Its almost 3:30 in the morning, I need sleep…

Tuesday, October 3, 2006

Talking About it

Its the second day of October, and I’m at home, where it feels like the first day of Fall. Its brisk out and a bit overcast and there is lentil soup in the fridge from last night’s dinner. I would like nothing better than sitting by the window with a mug of hot Chai tea and honey, and feeling so safe and warm, hidden in the clouds up here in the Portland hills. I missed the Northwest.

Its wonderful to be home, painful too, sometimes, but a good pain, an I-am-so-alive pain not a numbness, no more confusion of emotions and much less overt fear. Talking is a wonderful thing, and Daddy is very good at it! Ha! We have talked about school and marriage, what I want to be when I grow up, and what I want to drive. There is somthing so comfortable about it, our conversations have been repeated and rehashed year after year, and there is a familiar rythm to it, sharing mutually understood opinions and well-known remembrances.
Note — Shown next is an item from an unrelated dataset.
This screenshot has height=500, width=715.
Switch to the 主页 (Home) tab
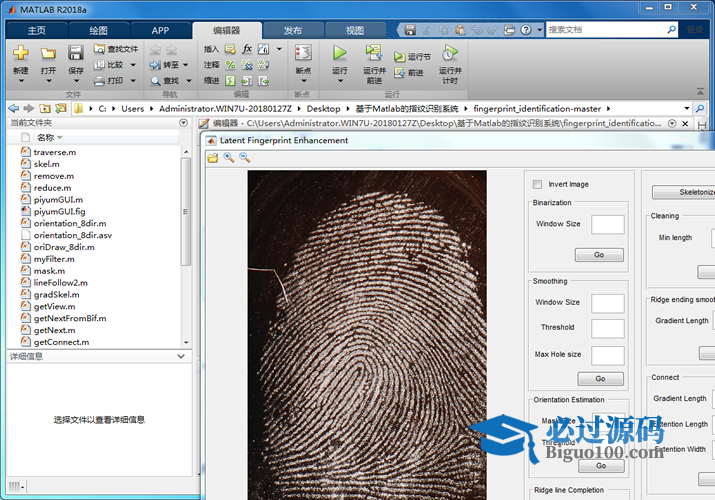click(x=36, y=30)
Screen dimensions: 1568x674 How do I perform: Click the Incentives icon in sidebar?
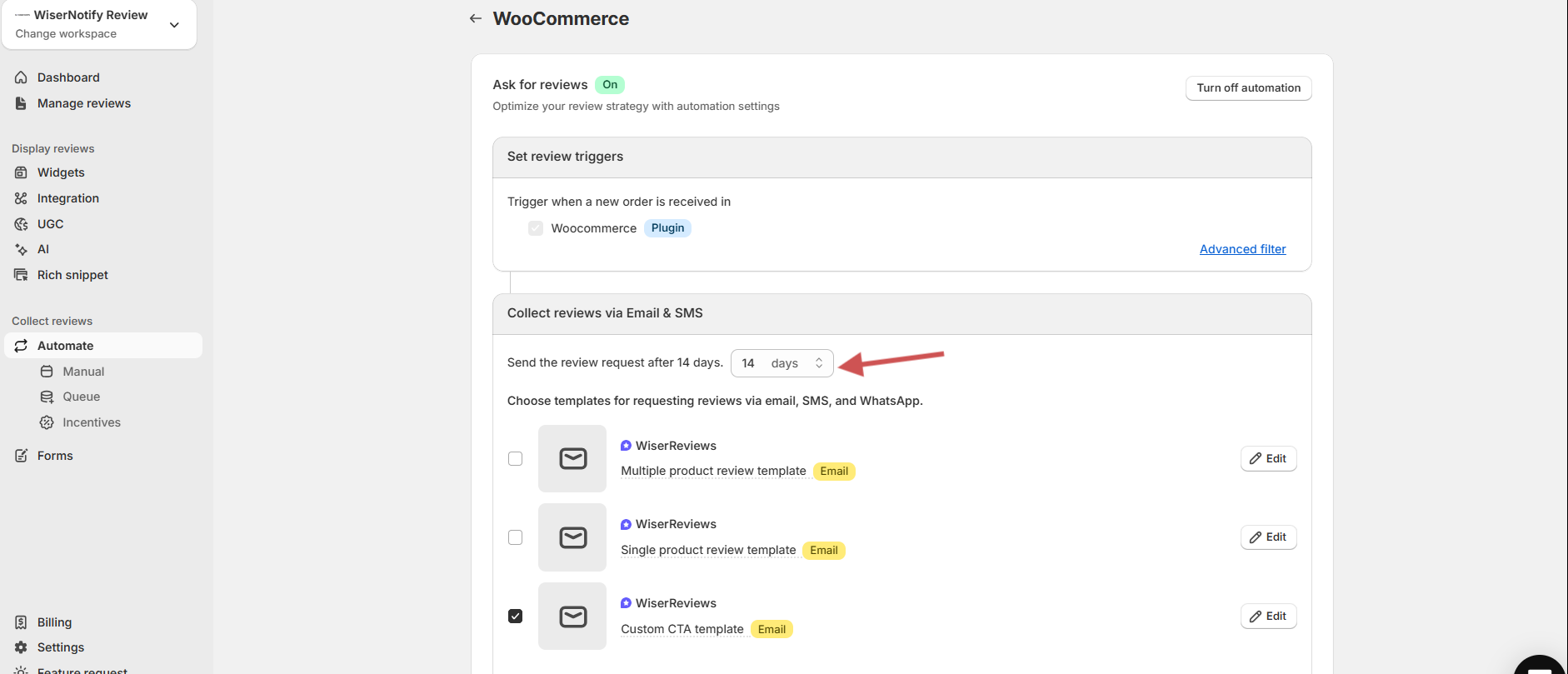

Dad says he wants to be cremated, and have his ashes spread on a beach in Nantucket, where we went claming and beach-walking when Will and I were little, about four and seven yemom-dad-and-me-4.jpgars old. I especially remember Dad carrying home white utility buckets full of dense off-white clams, “bivalves”, and seawater. I remember eating Fruit Loops, never permitted by my Mother at home, and watching them bob around in the pink-stained milk. And eating lobster for the first time and crab with thoes litte, three-tined forks, and ramacans of foaming, golden-hot melted butter. And I remember the sand dunes, great curves and arcs on the blufs covered in sea grasses and blown by a cool wind that coats your skin in salt and mist, clinging stickily to arm-hairs and tangling hair.

Dad has asked me to speak at his funeral…I’ve already started thinking about what I want to say, mostly because I couldn’t help it but also because I want to speak the best that I can and say what he would want me to say.